Novel NMDA Receptor Antagonist Wins for Major Depression

An investigational N-methyl-D-aspartate (NMDA)-receptor antagonist was effective at treating major depressive disorder in the phase III GEMINI trial.

The 1:1 randomized controlled study of 327 adults with major depression found that twice-daily, oral treatment with the dextromethorphan-bupropion tablet (AXS-05) resulted in a significant reduction in total Montgomery-Åsberg Depression Rating Scale (MADRS) score versus placebo, reported Cedric O'Gorman, MD, MBA, of Axsome Therapeutics in New York City, and colleagues.

Specifically, patients on treatment saw an average 16.6-point reduction in MADRS score from baseline versus an 11.9-point reduction for placebo (P=0.002) -- meeting the trial's primary endpoint -- the group reported at the American Psychiatric Association (APA) virtual meeting.

Patients on AXS-05 also saw a significant improvement in depression rating within the first week of treatment (-7.3 vs -4.9 for placebo, P=0.007) -- meeting the trial's key secondary endpoint -- and were maintained throughout the 6-week trial.

By week 6, 54% of patients on active treatment were considered responsive to treatment, defined as a 50% or greater improvement in MADRS score, versus only 34% on placebo (P<0.001). Also at this time point, 40% of patients on treatment achieved clinical remission of their major depression versus 17% on placebo (P<0.001).

Symptom improvement, measured by Clinician-reported Global Improvement (CGI-I) score, was also seen, marked by a 1.7-point change from baseline for those on treatment versus a 1.2-point improvement for those on placebo by week 6 (P=0.002).

Quality of life and functional improvement was also achieved by the end of the trial, as measured by the Quality of Life Enjoyment and Satisfaction Questionnaire-Short Form (Q-LES-Q-SF) score and Sheehan Disability Scale (SDS) total score changes from baseline:

• Q-LES-Q-SF score: 19.8 versus 14.4 for placebo (P=0.011)

• SDS score: 9.0 versus 6.3 for placebo (P=0.002)

The novel agent is made up of 45 mg of dextromethorphan -- used most commonly as a cough suppressant -- acting as the antagonist of the NMDA receptor, as well as an ionotropic glutamate receptor and a sigma-1 receptor agonist.

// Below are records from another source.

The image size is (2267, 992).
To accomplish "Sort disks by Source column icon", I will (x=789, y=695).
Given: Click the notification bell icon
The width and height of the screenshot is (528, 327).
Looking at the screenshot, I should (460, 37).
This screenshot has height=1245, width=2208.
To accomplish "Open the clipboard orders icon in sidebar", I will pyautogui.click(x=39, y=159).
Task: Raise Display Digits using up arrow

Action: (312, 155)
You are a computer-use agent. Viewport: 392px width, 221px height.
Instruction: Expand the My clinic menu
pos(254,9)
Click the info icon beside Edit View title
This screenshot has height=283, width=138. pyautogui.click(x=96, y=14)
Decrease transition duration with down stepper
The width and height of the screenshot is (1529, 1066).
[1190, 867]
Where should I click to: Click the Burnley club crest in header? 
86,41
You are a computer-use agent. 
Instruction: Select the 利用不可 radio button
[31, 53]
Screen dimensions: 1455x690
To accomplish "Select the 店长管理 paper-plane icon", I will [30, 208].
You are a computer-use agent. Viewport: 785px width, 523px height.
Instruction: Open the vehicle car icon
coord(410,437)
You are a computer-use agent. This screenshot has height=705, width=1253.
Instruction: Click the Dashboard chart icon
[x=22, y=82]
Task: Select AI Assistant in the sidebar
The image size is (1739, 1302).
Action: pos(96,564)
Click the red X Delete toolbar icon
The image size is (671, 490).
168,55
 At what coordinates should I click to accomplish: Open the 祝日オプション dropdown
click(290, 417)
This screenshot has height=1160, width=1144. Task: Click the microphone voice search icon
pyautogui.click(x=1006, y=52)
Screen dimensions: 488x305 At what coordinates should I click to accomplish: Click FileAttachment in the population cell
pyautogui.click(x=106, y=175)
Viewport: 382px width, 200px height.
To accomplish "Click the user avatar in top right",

This is combined with 105 mg of bupropion (Wellbutrin), a norepinephrine and dopamine reuptake inhibitor that bolsters the bioavailability of dextromethorphan.

The agent received Breakthrough Therapy designation from the FDA in March 2019 for the treatment of major depressive disorder. In April 2021, the agency granted priority review to Axsome Therapeutics' new drug application, setting a Prescription Drug User Fee Act action goal date of August 22, 2021.

"Currently approved oral antidepressants act primarily via monoaminergic mechanisms and are associated with prolonged time to clinically meaningful response (up to 6-8 weeks) and adverse events that can impact adherence to treatment," the researchers pointed out on their poster, adding that there's "an urgent need for mechanistically-novel, effective, well-tolerated and rapidly-acting antidepressants that can provide sustained clinical benefit."

The U.S.-based multicenter trial included adults ages 18 to 65 with the DSM-5 criteria for moderate to severe major depressive disorder with baseline MADRS total scores of 25 or higher and baseline CGI-S scores of 4 or higher. The majority of the cohort were female with an average age of 42, more than half were white and over a third were Black, and average baseline MADRS and CGI-S scores were 33 and 4.6, respectively.

Some exclusion criteria included history of schizophrenia, bipolar disorder, or obsessive compulsive disorder, as well as having electroconvulsive therapy, vagus nerve stimulation, transcranial magnetic stimulation, or other central nervous system treatment within the past 6 months.

Treatment was also well tolerated, as only 6.2% of those on AXS-05 discontinued due to adverse events, the most common of which were dizziness (16%), nausea (13%), headache (8%), diarrhea (6.8%), somnolence (6.8%), and dry mouth (5.6%).

The treatment wasn't linked to any psychomimetic effects, increased sexual dysfunction, or weight gain, the researchers pointed out.

In the related phase III COMET study, also reported at the APA meeting, O'Gorman and colleagues enrolled a total of 876 individuals: those who participated in the GEMINI trial plus new participants.

The 12-month extension study confirmed the long-term efficacy of AXS-05, with those on treatment having a 23-point average improvement in baseline MADRS total score by month 12. After a year of treatment, 83% of participants were considered responders to treatment and 69% achieved clinical remission, the researchers reported.

They added that during this study extension, there were no additional safety signals that arose related to treatment, and the rates of discontinuation due to adverse events remained low (8.4%).